Beefy Boxes and Bandwidth Generously Provided by pair Networks
Perl Monk, Perl Meditation
 
PerlMonks  

Perl closures: internal details.(Updated)

by BrowserUk (Patriarch)
on Apr 12, 2012 at 08:50 UTC ( [id://964726]=perlquestion: print w/replies, xml ) Need Help??

BrowserUk has asked for the wisdom of the Perl Monks concerning the following question:

Update:I'm fully conversant with how closures work at the perl level. I am interested in the details of the internal implementation. I don't know how to make this question clearer?

I'm looking to understand the internal details of how Perl implements closures. Are there any documents, blogs or other articles that explain the internal implementation?

Specifically, I'm interested in understanding the mechanism that allows a coderef to 'remember' the (location of) the variables it closes over?


With the rise and rise of 'Social' network sites: 'Computers are making people easier to use everyday'
Examine what is said, not who speaks -- Silence betokens consent -- Love the truth but pardon error.
"Science is about questioning the status quo.
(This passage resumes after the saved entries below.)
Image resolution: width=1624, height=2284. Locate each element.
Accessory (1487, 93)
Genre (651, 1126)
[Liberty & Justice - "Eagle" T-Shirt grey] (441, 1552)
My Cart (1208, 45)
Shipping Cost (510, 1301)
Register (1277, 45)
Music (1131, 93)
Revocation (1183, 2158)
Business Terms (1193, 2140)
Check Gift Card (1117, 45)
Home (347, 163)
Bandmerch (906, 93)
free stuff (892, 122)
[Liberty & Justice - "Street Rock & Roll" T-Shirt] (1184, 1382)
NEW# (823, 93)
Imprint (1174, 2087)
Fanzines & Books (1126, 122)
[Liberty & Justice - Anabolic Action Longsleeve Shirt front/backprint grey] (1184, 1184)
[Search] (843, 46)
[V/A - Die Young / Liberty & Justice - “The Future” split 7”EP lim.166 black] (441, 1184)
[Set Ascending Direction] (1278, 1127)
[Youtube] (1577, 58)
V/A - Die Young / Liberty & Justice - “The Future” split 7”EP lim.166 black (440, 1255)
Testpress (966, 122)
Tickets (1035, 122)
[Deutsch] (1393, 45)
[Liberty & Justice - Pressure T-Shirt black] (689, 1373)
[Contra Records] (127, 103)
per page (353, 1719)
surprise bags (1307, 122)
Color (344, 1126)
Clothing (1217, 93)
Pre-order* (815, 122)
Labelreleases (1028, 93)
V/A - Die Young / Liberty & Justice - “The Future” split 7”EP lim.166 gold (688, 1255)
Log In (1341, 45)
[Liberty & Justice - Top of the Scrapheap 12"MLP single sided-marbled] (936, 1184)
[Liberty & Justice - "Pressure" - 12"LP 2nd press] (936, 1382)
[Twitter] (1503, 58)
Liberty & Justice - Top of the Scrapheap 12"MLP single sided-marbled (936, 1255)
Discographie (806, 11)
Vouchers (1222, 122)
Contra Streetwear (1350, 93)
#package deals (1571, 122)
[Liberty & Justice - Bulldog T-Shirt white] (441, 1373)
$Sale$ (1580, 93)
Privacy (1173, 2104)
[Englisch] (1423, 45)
Questioning authority".
In the absence of evidence, opinion is indistinguishable from prejudice.

The start of some sanity?

Replies are listed 'Best First'.
Re: Perl closures: internal details.(Updated)
by dave_the_m (Monsignor) on Apr 12, 2012 at 13:49 UTC
    Ok here's how it works.

    Each sub has three phases; compilation, creation, and execution; for named subs, creation happens at the same time as compilation; for anon subs, its later, and there can be multiple creations, which is why they're more interesting.

    At compile time, a note is made for each sub, of what outer lexicals it makes use of; at creation time, the sub is given its pad, with the first instance of each of its lexical vars created and stored within; also, a reference to the current instance of each outer lexical is stored in the pad. So the pad contains references to both its own lexical vars and to any outer ones.

    On first execution, all the vars are available in the pad. On return from the sub, all the sub's own lexical vars are abandoned, and new empty ones created in the pad, ready for the next execution (if any).

    There's a bit more to it than that, but that's the main effect. For more details, looks at pad.c in the perl source: S_pad_findlex() is the main function that does the compile-time stuff; I wrote that about 10 years ago, and don't remember much of what it does any more :-(. Then, Perl_cv_clone() shows what happens at create time for anon subs (the creation for named subs happens in parallel with compilation, and nothing special needs doing for it). Finally, in pp_*.c, the pp_pad?v functions show what happens to a lexical variable on entry to a scope (basically SAVECLEARSV() is called), while in scope.c, the SAVEt_CLEARSV branch of Perl_leave_scope shows what happens on scope exit, including an optimisation to just clear the var in place if nothing else is using it.

    Also try running with -DX or -DXv on debugging perl builds.

    Dave.

      That is perfect!

      Just enough words for an overview, and references to find the details. Many, many thanks for taking the time to type that up.

      That's my next few weeks diversion sorted :)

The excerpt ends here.